THE RECORDS:
=== Section Start ===

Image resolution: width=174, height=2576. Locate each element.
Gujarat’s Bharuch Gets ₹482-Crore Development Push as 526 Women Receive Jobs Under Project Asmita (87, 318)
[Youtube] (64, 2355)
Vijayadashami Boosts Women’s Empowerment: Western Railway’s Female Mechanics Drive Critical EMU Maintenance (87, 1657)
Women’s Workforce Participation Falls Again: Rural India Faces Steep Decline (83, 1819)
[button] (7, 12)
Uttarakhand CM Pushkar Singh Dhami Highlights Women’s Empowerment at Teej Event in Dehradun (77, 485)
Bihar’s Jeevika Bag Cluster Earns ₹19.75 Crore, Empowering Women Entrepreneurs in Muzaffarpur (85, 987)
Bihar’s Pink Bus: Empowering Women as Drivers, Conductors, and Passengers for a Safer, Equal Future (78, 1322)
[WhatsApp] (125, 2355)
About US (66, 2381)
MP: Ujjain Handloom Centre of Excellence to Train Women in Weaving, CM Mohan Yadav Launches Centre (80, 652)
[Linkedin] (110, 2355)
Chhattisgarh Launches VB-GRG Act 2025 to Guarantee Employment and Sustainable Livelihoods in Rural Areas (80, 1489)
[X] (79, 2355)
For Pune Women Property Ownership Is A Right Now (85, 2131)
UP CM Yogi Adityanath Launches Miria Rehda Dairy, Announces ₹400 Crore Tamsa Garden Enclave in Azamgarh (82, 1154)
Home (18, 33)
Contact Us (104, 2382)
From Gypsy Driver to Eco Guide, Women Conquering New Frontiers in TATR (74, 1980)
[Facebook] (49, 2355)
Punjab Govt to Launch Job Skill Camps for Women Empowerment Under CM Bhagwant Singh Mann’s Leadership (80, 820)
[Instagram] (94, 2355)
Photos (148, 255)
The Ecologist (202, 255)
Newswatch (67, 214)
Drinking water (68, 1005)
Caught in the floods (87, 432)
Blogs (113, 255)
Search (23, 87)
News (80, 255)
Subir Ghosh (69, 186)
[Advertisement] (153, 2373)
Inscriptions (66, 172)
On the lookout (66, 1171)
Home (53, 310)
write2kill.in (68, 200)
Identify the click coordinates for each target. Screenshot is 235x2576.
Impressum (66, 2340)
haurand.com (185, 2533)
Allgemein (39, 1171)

=== Section End ===

WHAT TO PRODUCE:
The job here is to write out all the entries again exactly.

RESULT OF THIS TASK:
Image resolution: width=174, height=2576. Locate each element.
Gujarat’s Bharuch Gets ₹482-Crore Development Push as 526 Women Receive Jobs Under Project Asmita (87, 318)
[Youtube] (64, 2355)
Vijayadashami Boosts Women’s Empowerment: Western Railway’s Female Mechanics Drive Critical EMU Maintenance (87, 1657)
Women’s Workforce Participation Falls Again: Rural India Faces Steep Decline (83, 1819)
[button] (7, 12)
Uttarakhand CM Pushkar Singh Dhami Highlights Women’s Empowerment at Teej Event in Dehradun (77, 485)
Bihar’s Jeevika Bag Cluster Earns ₹19.75 Crore, Empowering Women Entrepreneurs in Muzaffarpur (85, 987)
Bihar’s Pink Bus: Empowering Women as Drivers, Conductors, and Passengers for a Safer, Equal Future (78, 1322)
[WhatsApp] (125, 2355)
About US (66, 2381)
MP: Ujjain Handloom Centre of Excellence to Train Women in Weaving, CM Mohan Yadav Launches Centre (80, 652)
[Linkedin] (110, 2355)
Chhattisgarh Launches VB-GRG Act 2025 to Guarantee Employment and Sustainable Livelihoods in Rural Areas (80, 1489)
[X] (79, 2355)
For Pune Women Property Ownership Is A Right Now (85, 2131)
UP CM Yogi Adityanath Launches Miria Rehda Dairy, Announces ₹400 Crore Tamsa Garden Enclave in Azamgarh (82, 1154)
Home (18, 33)
Contact Us (104, 2382)
From Gypsy Driver to Eco Guide, Women Conquering New Frontiers in TATR (74, 1980)
[Facebook] (49, 2355)
Punjab Govt to Launch Job Skill Camps for Women Empowerment Under CM Bhagwant Singh Mann’s Leadership (80, 820)
[Instagram] (94, 2355)
Photos (148, 255)
The Ecologist (202, 255)
Newswatch (67, 214)
Drinking water (68, 1005)
Caught in the floods (87, 432)
Blogs (113, 255)
Search (23, 87)
News (80, 255)
Subir Ghosh (69, 186)
[Advertisement] (153, 2373)
Inscriptions (66, 172)
On the lookout (66, 1171)
Home (53, 310)
write2kill.in (68, 200)
Identify the click coordinates for each target. Screenshot is 235x2576.
Impressum (66, 2340)
haurand.com (185, 2533)
Allgemein (39, 1171)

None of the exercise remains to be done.